Le monstre étendit son bras droit anormalement long, arracha facilement le toit du camion et se fraya un chemin à tâtons dans le plateau d’acier. La main monstrueuse poursuivait Glenda.

La jeune fille aux cheveux argentés recula, visiblement effrayée, tandis que Yuiri s’élançait pour la couvrir.

« Rosen Chevalier Plus, activez ! »

L’épée argentée s’enveloppa d’un rayon de lumière scintillant alors qu’elle s’enfonçait dans le bras du monstre. Dans un grand fracas, le bras métallique roula sur le plateau arrière du camion.

Même s’il ne ressentait pas la douleur, cela avait dû lui faire perdre l’équilibre. L’énorme monstre vacilla et posa un genou à terre.

« Courez ! S’il vous plaît, courez tant que vous le pouvez encore ! »

Yuiri cria aux troupes de défense restées à l’arrière du camion. Bien qu’il s’agisse d’une Unité Spéciale de soutien pour mage d’attaque, ils étaient en cours d’une évacuation d’urgence pour raison médicale. Sa mission était de gagner du temps jusqu’à ce qu’ils puissent terminer leur évacuation. Heureusement, le Rosen Chevalier Plus de Yuiri était très efficace contre les golems. Le rempart créé par la coupure pseudo-spatial pouvait en effet complètement annuler les attaques physiques de l’ennemi et la lame du Rosen Chevalier Plus pouvait fendre le métal en deux sans difficulté.

« Mage d’attaque, Haba ! »

La voix du sergent-chef, le dernier à quitter le camion, était déformée par la peur.
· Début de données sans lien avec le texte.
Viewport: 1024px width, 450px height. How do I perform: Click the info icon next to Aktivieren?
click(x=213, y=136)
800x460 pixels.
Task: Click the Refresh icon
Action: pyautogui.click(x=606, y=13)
Le châssis du camion dans lequel Yuiri et les autres se trouvaient se dissolvait comme du vif-argent. La matière du gros camion se réarrangeait pour prendre la forme d’un nouvel humanoïde squelettique.

« Quoi — !? Qu’est-ce que c’est ? De l’alchimie… ? » s’exclama Yuiri, ne pouvant dissimuler son désarroi face à l’étrange spectacle qui s’offrait à elle.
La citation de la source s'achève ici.